In a recent report, a cohort of researchers estimated that M23’s extortion of civilians along this single trade route could amount to $69,500 per month.
“Control of roads is a significant strategic issue for obvious military reasons, but also for financing armed groups,” the authors wrote. “The M23 made significant progress in 2022 along major roads and sought to occupy key crossroads, bridges and commercial hubs in North Kivu. In 2023, the group occupied such crucial commercial centers as Kilolirwe, Kitshanga and Mushaki.”
Economic control has been one of the hallmarks of the M23 rebel group as it has seized large swaths of land in the eastern provinces of the DRC. In conducting investigations and surveying locals, the researchers sought to label what they say has been an evolution of the insurgent group, calling it “Version 2” of the M23.
A report published in April by the International Peace Information Service (IPIS) and the Danish Institute for International Studies (DIIS) was based on 57 interviews conducted by the Goma-based civil society organization Association pour le Développement des Initiatives Paysannes.
“The current M23 crisis … is seen as an extension of a war based on the objectives of occupying land and undermining power, particularly customary power,” the report stated. “In addition to external support from the Rwandan army, the M23 uses several revenue-generating activities within North Kivu.”
The researchers concluded that the M23 rebel group is seeking long-term local political power in eastern DRC using historical land disputes, political marginalization and illicit taxation schemes to expand and solidify their authority. Those interviewed included members of M23, as well as Congolese Soldiers, members of armed groups fighting the M23, local chiefs, teachers, traders and farmers who live on the conflict’s frontlines.
The United Nations on October 30 reported that 6.9 million people have fled the conflict in eastern DRC, making it one of the world’s largest displacement and humanitarian crises.
After lying dormant for 10 years, a unified and resurgent M23 rebel group launched sustained attacks in 2022 in the province of North Kivu and has since fought against Congolese troops, local militias and multinational forces.
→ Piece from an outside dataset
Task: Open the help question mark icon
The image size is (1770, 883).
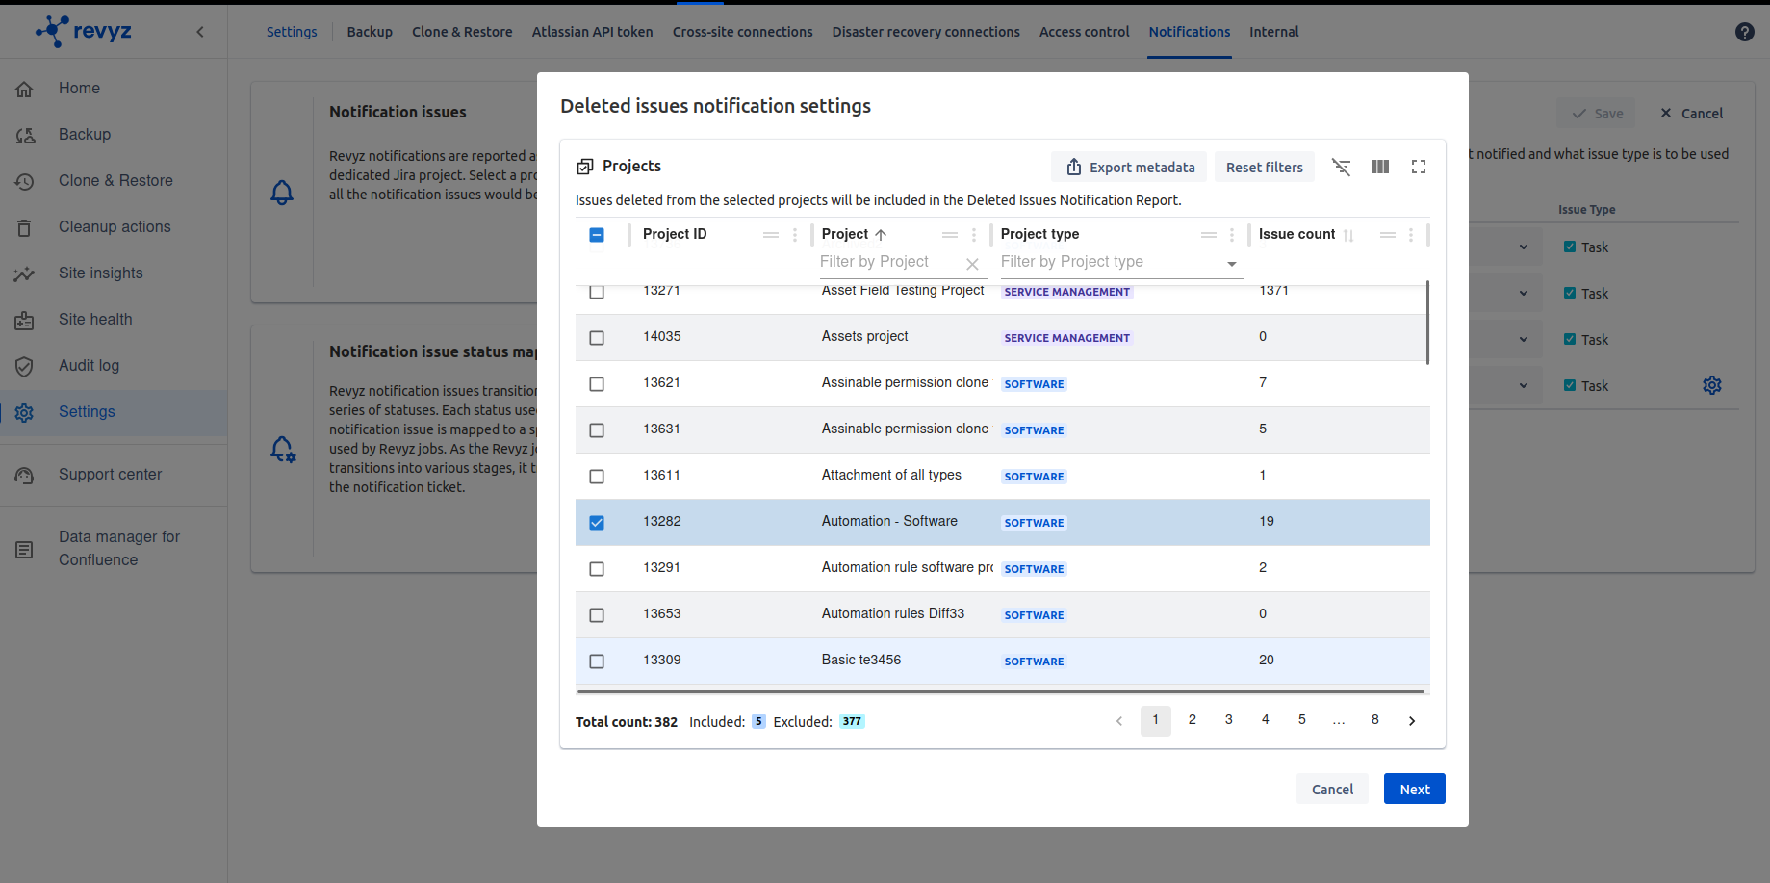Action: (x=1744, y=32)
M23 officials have said their attacks were designed to seize control of and protect land acquired by the ethnic Tutsi community.
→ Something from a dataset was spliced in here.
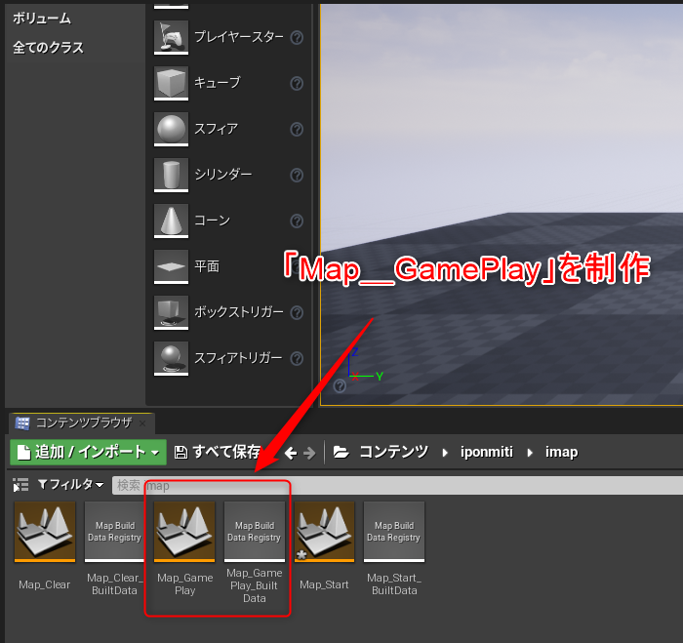The image size is (683, 643).
Task: Select the 全てのクラス category
Action: [x=48, y=48]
“M23, however, has been accused of not just human rights abuses by groups like Human Rights Watch but has also on at least one occasion attacked U.N. peacekeepers who had been tasked with protecting civilians,” security analysis website Geopolitical Monitor wrote in an October 30 situation report.
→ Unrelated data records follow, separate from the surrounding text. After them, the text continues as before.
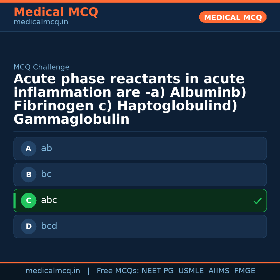Click the letter A circle icon
Screen dimensions: 280x280
point(29,149)
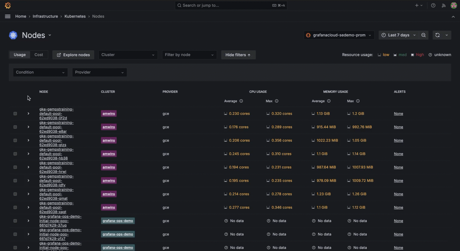Select the checkbox for node 62ed9038-gtzs

[15, 140]
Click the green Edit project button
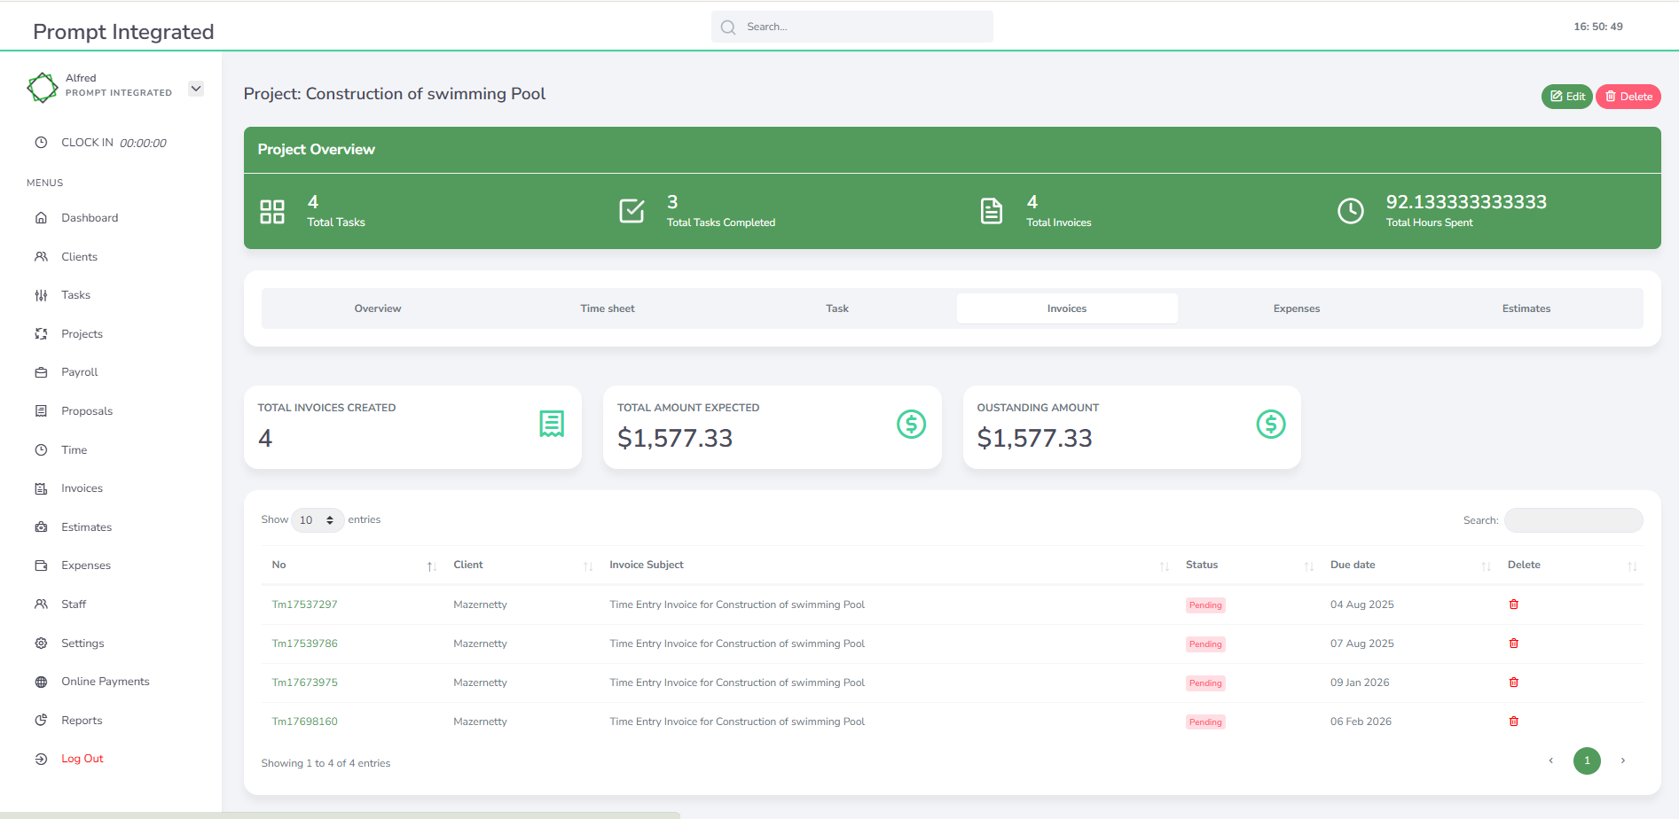 click(1566, 97)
In addition to detailing M23’s elaborate tax scheme in their report, IPIS researcher Ken Matthysen and DIIS senior researcher Peer Schouten examined the insurgent group’s practices of forced labor and illegal exploitation of natural resources, such as timber and charcoal trafficking.
“M23’s disruptive strategy aims to replace Congolese authorities and overhaul local governance in areas it controls in eastern DR Congo,” they wrote in an October 26 article for The Conversation Africa magazine. “Many Congolese we spoke to perceive M23’s main aim to be control of power at the local level — undermining the existing authorities.
“The group has indeed sought to replace customary authorities with M23-appointed ones, at times assassinating Congolese chiefs. Local sources said M23 even burnt chiefdom archives, destroying evidence of claims to customary authority.”
The researchers warn that instability in eastern DRC has deepened since M23’s revival in 2022, as more tribal and ethnic groups have gotten involved.
In fighting against M23, the Congolese military has aligned with and given new life to a host of local armed groups under the banner of “Wazalendo, which is Swahili for “patriots.” But these fragmented groups also interfere in local governance and extort citizens.
“Instead of curbing the rise of these armed groups, the DRC government has rather legitimized the Wazalendo phenomenon,” the report stated. “These trends have led to a militarization of the local governance context, which risks jeopardizing future disarmament efforts and pacification in eastern DRC, beyond the current crisis.”